▶ [WRITTEN INSTRUCTION]:
Pull out the lines from the very first one through the line containing "pyautogui.click(x=41, y=30)", and reproduce them word for word.

begin DATA TO PROCESS

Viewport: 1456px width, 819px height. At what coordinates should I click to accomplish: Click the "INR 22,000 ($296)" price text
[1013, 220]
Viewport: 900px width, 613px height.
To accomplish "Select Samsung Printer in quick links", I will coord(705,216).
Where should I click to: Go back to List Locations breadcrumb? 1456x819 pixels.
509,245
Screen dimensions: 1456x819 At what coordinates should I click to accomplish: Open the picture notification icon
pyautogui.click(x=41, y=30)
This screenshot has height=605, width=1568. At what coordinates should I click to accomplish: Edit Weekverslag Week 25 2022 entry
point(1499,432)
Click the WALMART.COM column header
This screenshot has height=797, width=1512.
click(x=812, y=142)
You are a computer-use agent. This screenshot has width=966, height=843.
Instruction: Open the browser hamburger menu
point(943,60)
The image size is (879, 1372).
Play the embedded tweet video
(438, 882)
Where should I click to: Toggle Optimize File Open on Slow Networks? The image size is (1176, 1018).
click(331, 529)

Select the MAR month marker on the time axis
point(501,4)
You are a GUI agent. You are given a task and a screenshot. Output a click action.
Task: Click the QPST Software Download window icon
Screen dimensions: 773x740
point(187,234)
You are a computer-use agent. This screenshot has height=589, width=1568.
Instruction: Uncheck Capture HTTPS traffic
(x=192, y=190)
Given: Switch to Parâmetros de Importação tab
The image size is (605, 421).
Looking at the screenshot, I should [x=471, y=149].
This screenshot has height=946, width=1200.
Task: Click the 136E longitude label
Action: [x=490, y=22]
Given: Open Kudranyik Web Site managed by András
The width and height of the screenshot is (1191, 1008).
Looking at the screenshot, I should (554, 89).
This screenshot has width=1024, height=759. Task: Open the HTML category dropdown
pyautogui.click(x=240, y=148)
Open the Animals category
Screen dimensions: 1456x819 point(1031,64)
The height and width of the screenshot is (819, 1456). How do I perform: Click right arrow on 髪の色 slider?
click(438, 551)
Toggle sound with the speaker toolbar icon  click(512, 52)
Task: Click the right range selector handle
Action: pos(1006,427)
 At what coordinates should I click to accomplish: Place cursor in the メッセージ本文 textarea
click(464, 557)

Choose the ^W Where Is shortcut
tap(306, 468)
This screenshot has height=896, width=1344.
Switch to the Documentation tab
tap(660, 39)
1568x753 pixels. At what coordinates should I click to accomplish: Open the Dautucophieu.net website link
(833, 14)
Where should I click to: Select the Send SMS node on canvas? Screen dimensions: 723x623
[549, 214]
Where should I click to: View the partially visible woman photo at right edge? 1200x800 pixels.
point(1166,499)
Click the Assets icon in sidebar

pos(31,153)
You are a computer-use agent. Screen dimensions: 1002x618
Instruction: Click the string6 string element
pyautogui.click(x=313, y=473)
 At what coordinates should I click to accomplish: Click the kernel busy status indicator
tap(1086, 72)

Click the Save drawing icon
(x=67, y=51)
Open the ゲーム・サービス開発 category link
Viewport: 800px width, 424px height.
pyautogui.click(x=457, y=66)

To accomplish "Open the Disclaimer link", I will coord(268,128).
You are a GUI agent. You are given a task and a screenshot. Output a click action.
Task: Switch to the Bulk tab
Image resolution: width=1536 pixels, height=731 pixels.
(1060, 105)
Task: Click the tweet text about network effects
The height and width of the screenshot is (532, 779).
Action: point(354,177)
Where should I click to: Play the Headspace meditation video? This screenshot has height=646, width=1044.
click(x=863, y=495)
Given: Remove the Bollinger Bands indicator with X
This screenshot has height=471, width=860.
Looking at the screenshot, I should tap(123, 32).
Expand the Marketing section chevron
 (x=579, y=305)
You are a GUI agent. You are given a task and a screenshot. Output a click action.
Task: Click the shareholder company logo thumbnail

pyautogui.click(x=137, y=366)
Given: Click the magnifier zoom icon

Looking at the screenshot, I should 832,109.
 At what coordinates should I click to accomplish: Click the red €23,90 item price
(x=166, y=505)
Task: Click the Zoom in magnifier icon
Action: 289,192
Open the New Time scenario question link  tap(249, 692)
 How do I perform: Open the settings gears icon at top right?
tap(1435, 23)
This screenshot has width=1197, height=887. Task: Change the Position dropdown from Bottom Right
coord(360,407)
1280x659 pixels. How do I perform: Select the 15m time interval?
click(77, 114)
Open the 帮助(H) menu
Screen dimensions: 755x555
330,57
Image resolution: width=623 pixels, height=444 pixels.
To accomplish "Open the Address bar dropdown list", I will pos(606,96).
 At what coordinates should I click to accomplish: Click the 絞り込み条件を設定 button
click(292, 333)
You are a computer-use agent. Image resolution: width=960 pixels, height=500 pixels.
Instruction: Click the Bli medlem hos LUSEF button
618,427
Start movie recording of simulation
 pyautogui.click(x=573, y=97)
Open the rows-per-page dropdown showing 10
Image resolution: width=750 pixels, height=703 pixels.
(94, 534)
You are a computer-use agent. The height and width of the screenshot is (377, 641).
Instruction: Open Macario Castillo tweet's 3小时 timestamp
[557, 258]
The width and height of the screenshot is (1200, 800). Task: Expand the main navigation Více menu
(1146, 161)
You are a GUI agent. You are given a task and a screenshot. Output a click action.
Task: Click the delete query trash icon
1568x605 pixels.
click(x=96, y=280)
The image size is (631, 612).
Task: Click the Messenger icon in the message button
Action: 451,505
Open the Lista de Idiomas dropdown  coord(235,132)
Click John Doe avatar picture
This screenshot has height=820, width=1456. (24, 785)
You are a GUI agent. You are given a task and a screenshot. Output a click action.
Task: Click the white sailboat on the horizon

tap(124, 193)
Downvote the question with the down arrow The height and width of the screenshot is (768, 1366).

end DATA TO PROCESS

▶ [WORKED SOLUTION]:
Viewport: 1456px width, 819px height. At what coordinates should I click to accomplish: Click the "INR 22,000 ($296)" price text
[1013, 220]
Viewport: 900px width, 613px height.
To accomplish "Select Samsung Printer in quick links", I will coord(705,216).
Where should I click to: Go back to List Locations breadcrumb? 1456x819 pixels.
509,245
Screen dimensions: 1456x819 At what coordinates should I click to accomplish: Open the picture notification icon
pyautogui.click(x=41, y=30)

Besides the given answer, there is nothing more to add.